N. 326. – Demetrius Cantemir avait obtenu la Moldavie (521).
SEC. ibid. Obtenu de la Porte la Valachie. C’est la Moldavie qu’il avoit obtenu. Il y fut envoyé après la déposition de Nicolas Maurocordato au mois de novembre 1710.
Là encore Voltaire doit remplacer la «Valachie» par la «Moldavie».
N. 327. – Il [Cantemir] engagea même d’abord le hospodar de Valachie, Bassaraba, à entrer dans la conspiration (521).
SEC. p. 8. Il engagea le hospodar de Moldavie. C’est le hospodar de Valachie qu’il engagea.
SEC. p. 8. Bassaraba vaivode de Moldavie. Il s’appelloit Jean Constantin de Brancovan Bassaraba. Il y avoit plus de vingt ans qu’il étoit hospodar de la Valachie. La famille de Brancovan possède de terres considérables dans cette partie de la Valachie que l’empereur avoit conquise en 1717 que les Turcs reprirent dans la dernière guerre. L’Empereur avoit invité Brancovan de se soumettre à lui avec tout son pays en lui promettant qu’il le feroit prince de l’empire et que lui et ses descendans seroient reconnus princes héréditaires de la Valachie. La différence de la religion le retint alors; il aima mieux s’attacher à Pierre I et aux Russes qui étoient de la même religion, cependant la méfiance qu’il conçût bientôt contre Cantemir et la crainte que Cantacuzène général de la Valachie qui faisoit descendre la famille des empereurs grecs et qui visoit aussi à la principauté de la Valachie ne l’emporta sur lui, le fit rentrer dans son devoir.

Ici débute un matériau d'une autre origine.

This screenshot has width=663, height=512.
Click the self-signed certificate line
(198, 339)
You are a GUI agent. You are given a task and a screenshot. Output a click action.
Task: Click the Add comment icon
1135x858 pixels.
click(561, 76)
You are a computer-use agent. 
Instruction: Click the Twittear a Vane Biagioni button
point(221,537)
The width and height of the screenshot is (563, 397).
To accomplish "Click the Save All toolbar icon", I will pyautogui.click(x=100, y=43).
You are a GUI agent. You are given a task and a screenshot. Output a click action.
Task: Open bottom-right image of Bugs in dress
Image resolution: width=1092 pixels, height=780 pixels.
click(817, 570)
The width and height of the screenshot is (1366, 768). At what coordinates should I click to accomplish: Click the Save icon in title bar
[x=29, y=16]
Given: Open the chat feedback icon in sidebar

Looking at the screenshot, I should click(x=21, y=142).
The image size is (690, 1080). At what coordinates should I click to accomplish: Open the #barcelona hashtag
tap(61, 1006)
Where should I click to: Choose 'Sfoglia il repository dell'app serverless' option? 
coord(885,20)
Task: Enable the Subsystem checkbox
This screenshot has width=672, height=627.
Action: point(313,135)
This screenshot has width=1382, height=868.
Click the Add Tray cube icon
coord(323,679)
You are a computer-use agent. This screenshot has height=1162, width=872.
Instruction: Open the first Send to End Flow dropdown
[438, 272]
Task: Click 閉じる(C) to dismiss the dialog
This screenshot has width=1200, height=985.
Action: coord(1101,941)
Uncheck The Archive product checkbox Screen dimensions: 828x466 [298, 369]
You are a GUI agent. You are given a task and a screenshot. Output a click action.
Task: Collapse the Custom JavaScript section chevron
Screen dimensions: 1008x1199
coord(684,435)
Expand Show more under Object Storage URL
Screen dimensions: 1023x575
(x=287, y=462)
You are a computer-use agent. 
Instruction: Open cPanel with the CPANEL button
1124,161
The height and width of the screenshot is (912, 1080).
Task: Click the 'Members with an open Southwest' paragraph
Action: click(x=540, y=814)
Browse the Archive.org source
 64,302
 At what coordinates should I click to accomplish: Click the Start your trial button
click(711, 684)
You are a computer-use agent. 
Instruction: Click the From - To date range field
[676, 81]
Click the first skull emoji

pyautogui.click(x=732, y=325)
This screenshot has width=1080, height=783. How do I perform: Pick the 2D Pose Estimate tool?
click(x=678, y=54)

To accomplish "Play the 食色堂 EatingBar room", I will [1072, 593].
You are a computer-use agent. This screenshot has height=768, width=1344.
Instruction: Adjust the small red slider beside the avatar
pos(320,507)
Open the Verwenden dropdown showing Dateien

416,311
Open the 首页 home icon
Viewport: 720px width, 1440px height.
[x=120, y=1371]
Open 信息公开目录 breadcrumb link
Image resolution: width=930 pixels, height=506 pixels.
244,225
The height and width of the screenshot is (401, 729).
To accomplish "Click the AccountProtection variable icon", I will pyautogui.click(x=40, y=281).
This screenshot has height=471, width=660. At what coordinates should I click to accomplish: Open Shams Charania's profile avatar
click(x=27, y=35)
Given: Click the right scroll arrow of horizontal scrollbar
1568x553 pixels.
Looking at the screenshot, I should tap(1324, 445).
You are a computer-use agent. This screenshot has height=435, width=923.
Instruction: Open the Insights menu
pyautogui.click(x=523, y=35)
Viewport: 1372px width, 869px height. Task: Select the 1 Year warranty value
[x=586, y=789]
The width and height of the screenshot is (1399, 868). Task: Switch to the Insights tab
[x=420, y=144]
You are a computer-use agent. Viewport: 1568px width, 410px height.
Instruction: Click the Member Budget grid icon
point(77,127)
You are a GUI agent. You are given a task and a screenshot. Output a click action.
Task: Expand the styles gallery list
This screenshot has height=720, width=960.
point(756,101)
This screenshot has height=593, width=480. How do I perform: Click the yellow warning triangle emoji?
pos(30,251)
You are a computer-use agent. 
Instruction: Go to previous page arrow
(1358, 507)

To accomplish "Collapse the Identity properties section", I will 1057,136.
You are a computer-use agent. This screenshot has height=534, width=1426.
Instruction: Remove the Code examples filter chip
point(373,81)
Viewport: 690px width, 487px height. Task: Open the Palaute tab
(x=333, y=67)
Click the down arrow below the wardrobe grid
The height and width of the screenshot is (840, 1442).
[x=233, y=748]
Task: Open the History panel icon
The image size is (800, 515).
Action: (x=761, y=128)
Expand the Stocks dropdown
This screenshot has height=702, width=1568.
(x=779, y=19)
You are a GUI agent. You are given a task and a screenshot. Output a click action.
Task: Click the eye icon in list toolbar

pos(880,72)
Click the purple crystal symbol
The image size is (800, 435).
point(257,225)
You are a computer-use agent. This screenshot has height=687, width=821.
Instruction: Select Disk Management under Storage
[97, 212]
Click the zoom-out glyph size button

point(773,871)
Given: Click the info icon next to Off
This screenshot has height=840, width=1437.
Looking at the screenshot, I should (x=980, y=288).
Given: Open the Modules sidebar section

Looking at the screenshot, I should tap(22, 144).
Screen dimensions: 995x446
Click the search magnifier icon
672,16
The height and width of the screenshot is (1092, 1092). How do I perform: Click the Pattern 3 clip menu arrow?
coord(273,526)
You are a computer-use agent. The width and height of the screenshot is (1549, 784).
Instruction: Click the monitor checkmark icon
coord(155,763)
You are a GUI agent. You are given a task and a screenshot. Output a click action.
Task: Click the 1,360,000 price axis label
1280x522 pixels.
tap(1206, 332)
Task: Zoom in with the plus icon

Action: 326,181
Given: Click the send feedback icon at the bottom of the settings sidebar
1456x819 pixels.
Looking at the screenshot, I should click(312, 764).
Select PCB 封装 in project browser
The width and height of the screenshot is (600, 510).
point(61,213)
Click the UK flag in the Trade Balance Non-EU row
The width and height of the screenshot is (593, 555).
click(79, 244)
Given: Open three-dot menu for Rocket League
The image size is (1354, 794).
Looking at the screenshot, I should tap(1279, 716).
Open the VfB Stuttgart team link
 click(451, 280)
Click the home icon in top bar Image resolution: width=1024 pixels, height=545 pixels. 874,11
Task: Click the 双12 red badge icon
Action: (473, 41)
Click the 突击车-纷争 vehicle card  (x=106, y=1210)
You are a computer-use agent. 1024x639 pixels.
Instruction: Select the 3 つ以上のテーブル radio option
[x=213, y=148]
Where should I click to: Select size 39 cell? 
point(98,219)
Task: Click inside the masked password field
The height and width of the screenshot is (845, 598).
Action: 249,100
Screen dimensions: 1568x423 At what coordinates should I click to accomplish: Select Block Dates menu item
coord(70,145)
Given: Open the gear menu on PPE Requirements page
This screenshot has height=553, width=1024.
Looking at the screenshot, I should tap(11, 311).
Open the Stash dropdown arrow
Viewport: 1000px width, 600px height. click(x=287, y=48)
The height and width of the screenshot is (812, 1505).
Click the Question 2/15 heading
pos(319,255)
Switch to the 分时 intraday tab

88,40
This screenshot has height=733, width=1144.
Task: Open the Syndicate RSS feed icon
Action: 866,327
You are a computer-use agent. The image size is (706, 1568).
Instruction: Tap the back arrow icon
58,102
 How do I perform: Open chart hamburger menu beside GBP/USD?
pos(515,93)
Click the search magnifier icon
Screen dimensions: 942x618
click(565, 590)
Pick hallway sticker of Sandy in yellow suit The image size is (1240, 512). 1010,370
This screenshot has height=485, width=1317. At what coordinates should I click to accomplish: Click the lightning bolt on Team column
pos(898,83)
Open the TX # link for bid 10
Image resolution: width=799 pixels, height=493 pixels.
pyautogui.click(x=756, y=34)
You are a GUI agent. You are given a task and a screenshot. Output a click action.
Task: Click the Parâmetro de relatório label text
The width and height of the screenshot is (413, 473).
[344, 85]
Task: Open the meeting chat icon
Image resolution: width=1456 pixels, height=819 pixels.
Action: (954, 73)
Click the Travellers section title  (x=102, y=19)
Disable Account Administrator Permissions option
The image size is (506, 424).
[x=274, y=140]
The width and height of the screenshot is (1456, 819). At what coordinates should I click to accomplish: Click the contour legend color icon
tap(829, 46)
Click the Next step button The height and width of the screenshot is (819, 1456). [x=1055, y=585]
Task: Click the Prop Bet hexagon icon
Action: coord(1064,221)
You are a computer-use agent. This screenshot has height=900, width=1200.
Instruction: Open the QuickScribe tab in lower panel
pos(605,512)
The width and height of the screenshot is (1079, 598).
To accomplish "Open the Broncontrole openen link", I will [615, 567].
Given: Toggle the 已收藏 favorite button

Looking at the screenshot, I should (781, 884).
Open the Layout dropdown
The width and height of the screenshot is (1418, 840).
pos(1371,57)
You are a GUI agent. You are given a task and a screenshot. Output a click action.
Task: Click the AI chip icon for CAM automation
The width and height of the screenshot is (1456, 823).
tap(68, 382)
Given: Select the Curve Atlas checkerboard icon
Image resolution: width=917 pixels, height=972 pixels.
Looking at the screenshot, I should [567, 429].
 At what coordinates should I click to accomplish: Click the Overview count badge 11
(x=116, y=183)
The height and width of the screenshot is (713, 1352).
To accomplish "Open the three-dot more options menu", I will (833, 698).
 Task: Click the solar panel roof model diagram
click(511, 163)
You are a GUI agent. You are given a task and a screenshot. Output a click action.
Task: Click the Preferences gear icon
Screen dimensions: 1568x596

Quelques années après il fut décapité à Constantinople avec quatre de ses fils.
7Pour la troisième fois Voltaire corrige son erreur, ayant écrit «Valachie» au lieu de «Moldavie».
N. 328. – L’évêque de Jérusalem, qui était alors en Valachie, fut l’âme de ce complot (521).
SEC. ibid. L’évêque de Jérusalem. Le patriarche de Jérusalem: on ne sait pas où il a été dans ce temps-là. On ne sauroit non plus assurer qu’il ait été d’intelligence avec Cantemir. Castriot envoyé du hospodar de Valachie vint trouver Pierre Ier à Yassi. Après l’avoir félicité sur son arrivée il déclara que le grand vi-sir avoit chargé le patriarche de Jérusalem de s’informer par son maître des dispositions de Sa Majesté Tsarienne pour la paix, ajoutant qu’il avoit des pleins pouvoirs du Sultan pour en traiter. C’est alors qu’on reconnu la trahison de Brancovan. On ne daigna pas repondre aux propositions de son envoyé pour ne pas enfler l’orgueil des Turcs.
Voltaire se refusa à transformer l’«évêque» de Jérusalem en «patriarche».